Malignant teratoma of the thyroid in adult was first reported by Lurje in 1908, who described a case of a 53-yr-old woman (5
). By 1999, nineteen cases of malignant teratoma of the thyroid had been reported in the medical literature, emphasizing the aggressive clinical course of the disease (1
). After then, 3 cases have been reported (2
). There were a predominance of primitive neuroepithelial component within mature squamous or glandular epithelial components and mature cartilage in our case.
Malignant thyroid teratoma is an aggressive tumor, with a short median survival (median, 8 months) after surgery without postoperative chemotherapy. The commonly used drugs are the same agents effective in the treatment of germ cell tumors (6
). It usually consists of bleomycin, cisplatin, and etoposide (BEP) protocol alone or in combination with other agents aimed to treat the sarcomatous component. The most common agents included are vincristine, cyclophosphamide and actinomycin-D (2
Chen et al. reported a 32-yr-old woman with malignant thyroid teratoma who underwent a simple lobectomy of the thyroid (8
). She received chemotherapy of BEP and was still alive without evidence of disease after 6.7 yr. No further local radiotherapy or operation was arranged.

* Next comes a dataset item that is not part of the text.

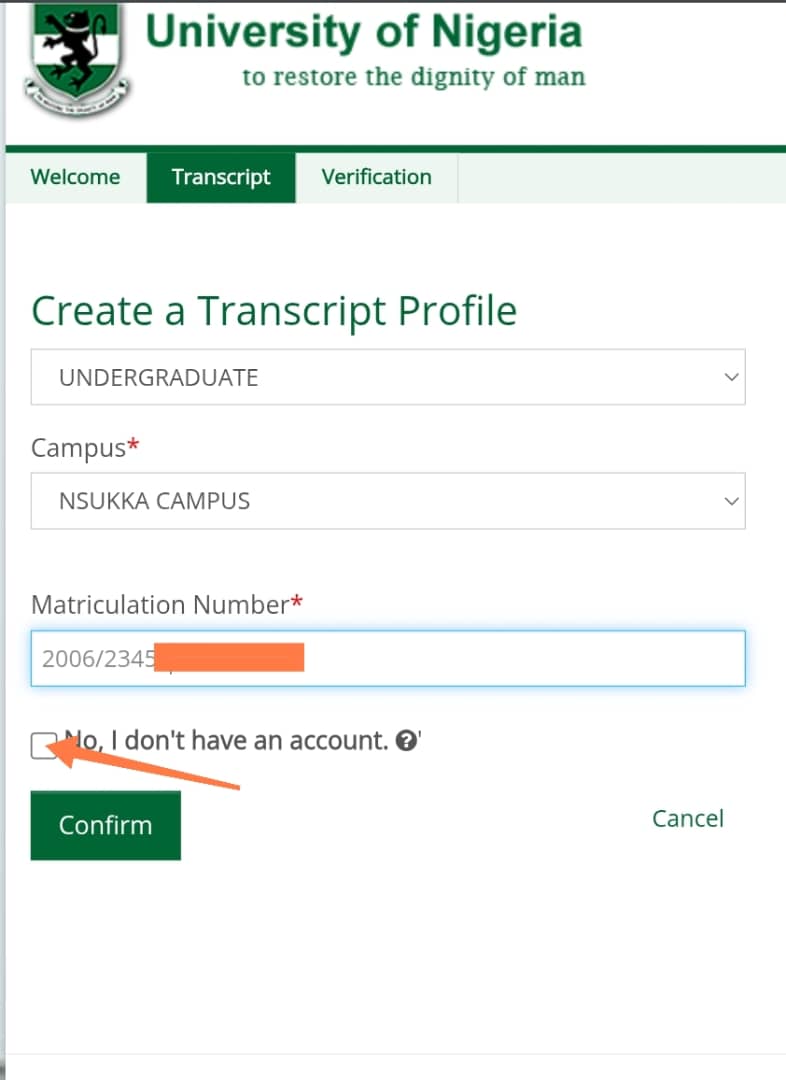This screenshot has height=1080, width=786.
Task: Open the UNDERGRADUATE programme type dropdown
Action: coord(387,377)
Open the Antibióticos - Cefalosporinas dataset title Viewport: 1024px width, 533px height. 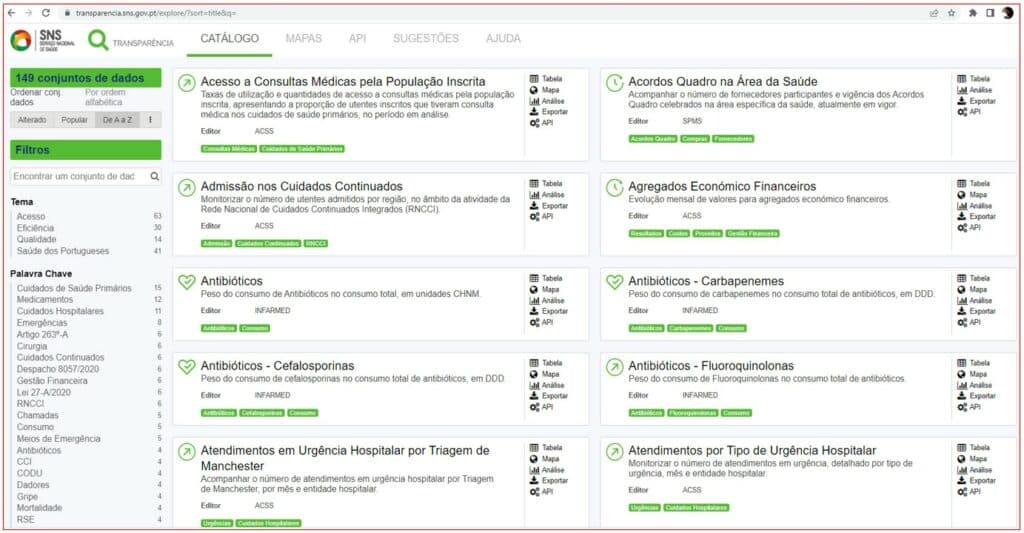pyautogui.click(x=277, y=366)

Djalilian, et al. reported a 33-yr-old woman with malignant thyroid teratoma who underwent 5 cycles of chemotherapy with vinblastin, ifosfamide, and cisplatin (1
). After 3 further cycles of carboplatin and etoposide, the patient underwent autologous bone marrow stem cell transplant. She did well with evidence of stable disease in the lungs at 21 months from the diagnosis but died of metastatic teratoma. Recently, high-dose chemotherapy in combination with autologous stem cell transplant has been found to be effective in prolonging the survival in some patients with gonadal germ cell tumors (10
Jayaram et al. treated a malignant teratoma of the thyroid with predominantly neuroepithelial differentiation with surgery alone (7
). She died after 15 months with metastases to liver, vertebra, paraaortic and paracaval lymph nodes.
Craver et al. reported a 15-yr-old black girl with a malignant thyroid teratoma with exuberant primitive neuroectodermal tumor components. There were bilateral nodal involvement and mediastinal extension (6
). She was treated with an aggressive combination chemotherapy of BEP and radiation. Further chemotherapy included vincristin, actinomycin-D, and cyclophosphamide alternating with ifosfamide and etoposide for six cycles. These agents were included to treat the sarcomatous component. Presently there is no residual disease 16 months after the diagnosis.
Kushner et al. treated 36 patients with poor-risk primitive neuroectodermal tumor (12
). The P6 protocol consists of high-dose cyclophosphamide, doxorubicin, and vincristine. The protocol achieved excellent pathological or clinical responses in 34 patients and partial responses in two patients. All six patients with metastatic disease limited to lungs achieved a complete response and did not relapse for the follow-up period of 7 to 36 months.
Primary thyroid malignant teratoma is rare. For teratomas of other sites with primitive neuroectodermal tumor components, the suggestion is to tailor the chemotherapy regimens known to be effective in the treatment of the transformed histology, after complete surgical resection (13
). Most of chemotherapeutic agents chosen for malignant teratomas of the thyroid have been selected and established for teratomas of other origins (10
). Therefore, we decided to administer an intensive chemotherapy regimen according to the NCI protocol INT-0091 (4
). Grier et al. compared the 49 weeks of standard chemotherapy consisting of doxorubicin, vincristine, cyclophosphamide and dactinomycin to chemotherapy alternating with ifosfamide and etoposide in primitive neuroectodermal tumor (Ewing's sarcoma) patients. They concluded that for nonmetastatic patients, the 5-yr disease free survival (69% vs. 54%) and overall survival (72% vs. 61%) were superior in the later group. We used the combination chemotherapy altering with ifosfamide and etoposide for this specific patient of primary malignant teratoma with a primitive neuroectodermal tumor component.
Some investigators have reported the role of EBRT for residual tumor tissues (5
). Although EBRT has frequently been used, its role in front-line therapy is not clear. Locoregional control at the time of recurrence seems to provide short-term palliation. We opted for the radiation treatment in this patient in light of the extensiveness of the disease and the residual microscopic disease after the surgery.
It is suggested that patients with primary malignant teratoma of the thyroid should be managed according to their major malignant component. The complete surgical excision and extensive chemotherapy are recommended for most patients with primary malignant teratoma (1
). As for the exuberant primitive neuroectodermal tumor component in this particular case with an extensive involvement of the surrounding soft tissue and lymph nodes, best clinical outcome could be obtained with intensive multidisciplinary therapies consisting of complete excision, chemotherapy and radiation therapy to the lesion.